- Teks Bacaan:
Indonesia menjadikan pemilihan umum sebagai praktik berdemokrasi untuk menentukan pemimpinnya, mulai dari negara, daerah, kota hingga desa.
Pemilihan umum atau yang biasa disingkat dengan pemilu itu selalu digadang menjadi sebuah pesta yang akan dinikmati dan dimiliki rakyat. Setiap masa pemilu datang, jargon 'Pemilu adalah Pesta Rakyat' sering keluar dari mulut para politikus.
Menurut penilaian pegiat budaya sekaligus Inisiator Boemi Poetera, Tengku Zainuddin, jargon 'Pemilu adalah Pesta Rakyat' tidak lagi memiliki esensi di kehidupan nyata.
"Kalau dalam konsepsinya, itu pesta rakyat. Tapi sebenarnya itu pestanya politikus," katanya saat dihubungi MedanBagus.com via telepon selular, Kamis (22/9).
Zainuddin menjelaskan, hal tersebut disebabkan oleh besarnya uang yang dihabiskan saat pemilu digelar hingga akhirnya melibatkan pemodal di dalamnya.

- Petunjuk Latihan:
• 1. Kutiplah dari teks tentang pemilu bagian yang dimulai dengan "Pemilihan umum atau" dan diakhiri dengan "di kehidupan nyata.".
• 2. Dalam teks tentang pemilu, mengapa Tengku Zainuddin menilai pemilu sebenarnya adalah pesta politikus, bukan pesta rakyat?
Baris data berikut tidak ada hubungannya dengan teks tentang pemilu.

- Cuplikan Data:
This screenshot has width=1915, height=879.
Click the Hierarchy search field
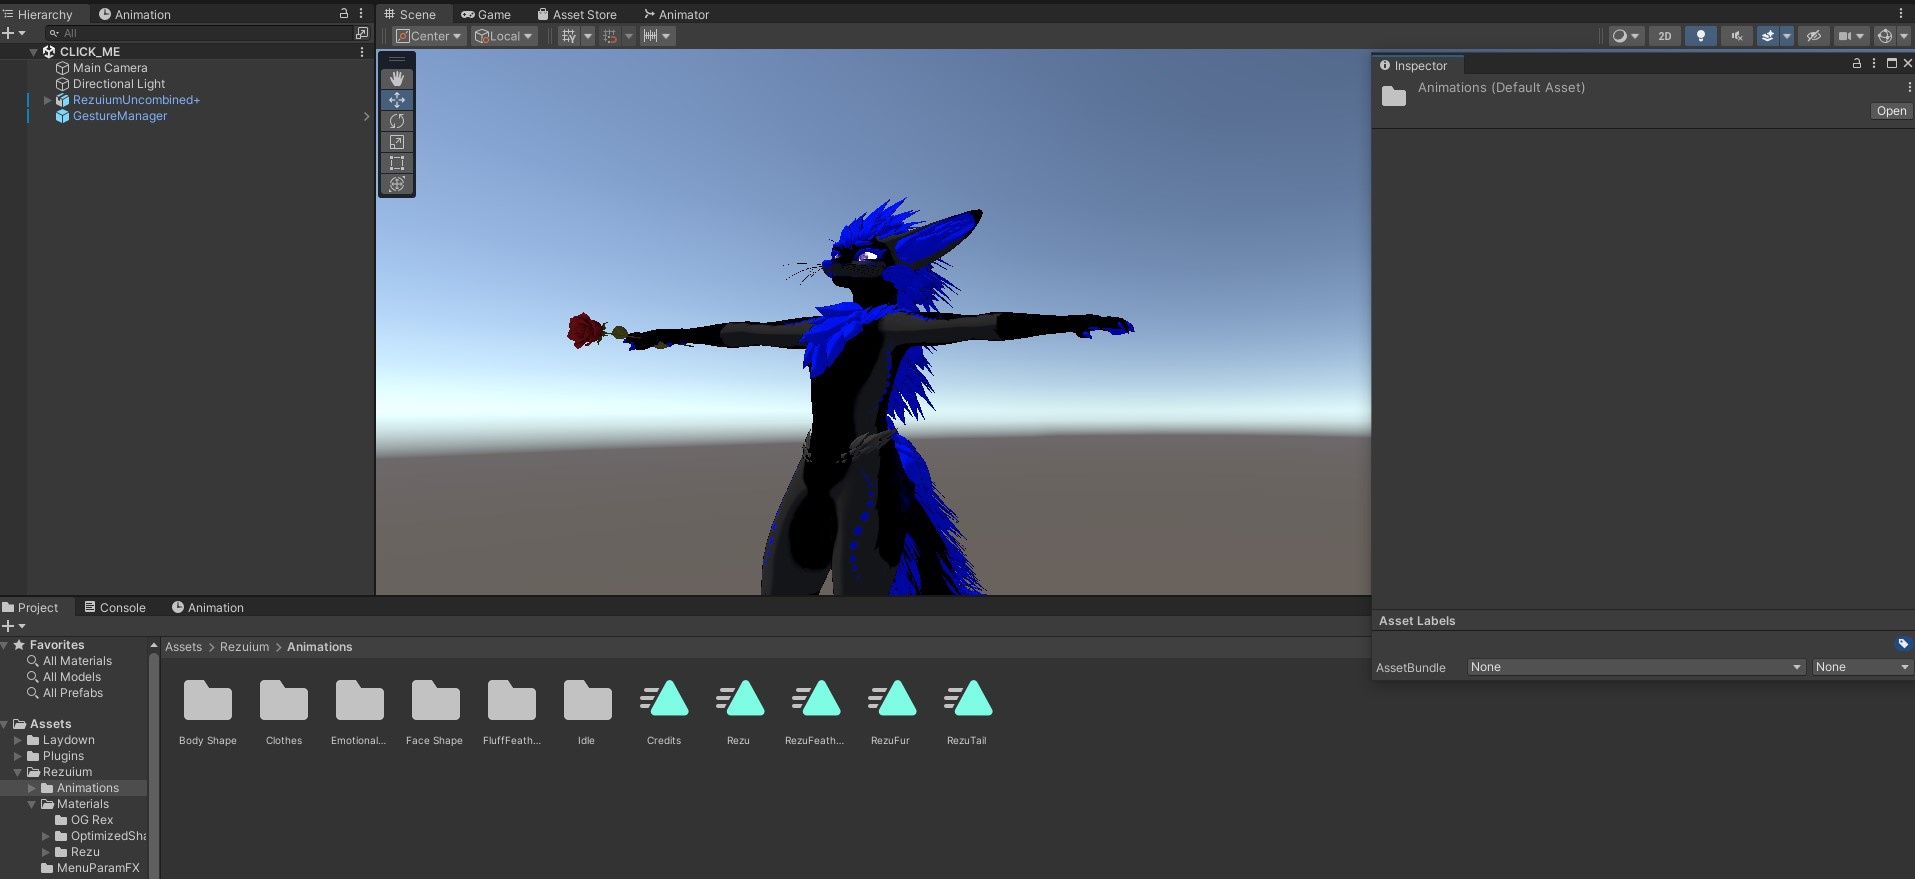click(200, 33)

* * *

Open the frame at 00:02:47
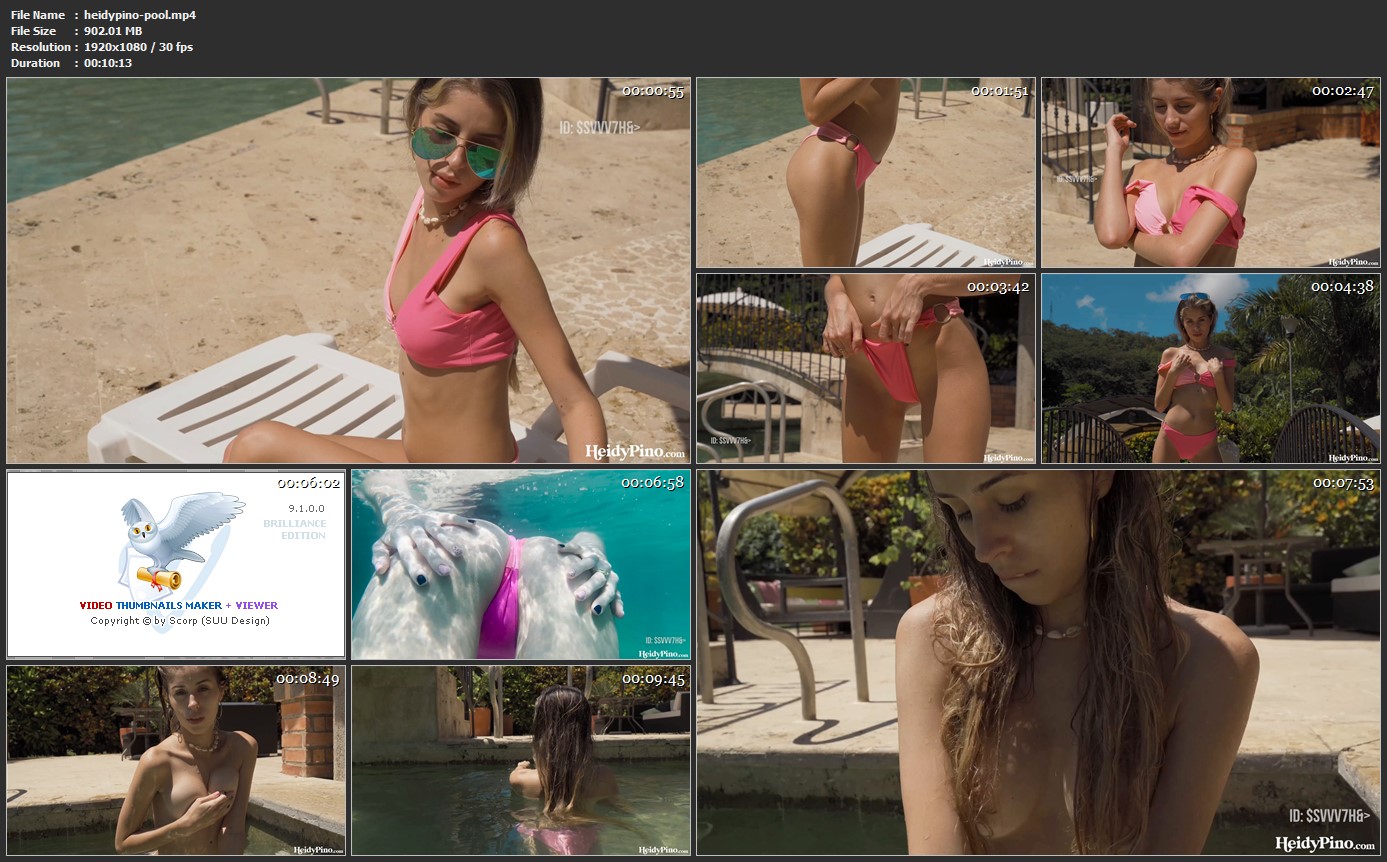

- Kunci Jawaban:
• 1.
Pemilihan umum atau yang biasa disingkat dengan pemilu itu selalu digadang menjadi sebuah pesta yang akan dinikmati dan dimiliki rakyat. Setiap masa pemilu datang, jargon 'Pemilu adalah Pesta Rakyat' sering keluar dari mulut para politikus.
Menurut penilaian pegiat budaya sekaligus Inisiator Boemi Poetera, Tengku Zainuddin, jargon 'Pemilu adalah Pesta Rakyat' tidak lagi memiliki esensi di kehidupan nyata.

• 2. Menurut Tengku Zainuddin, hal itu disebabkan oleh besarnya uang yang dihabiskan saat pemilu digelar. Besarnya biaya itu akhirnya membuat pemodal ikut terlibat di dalamnya.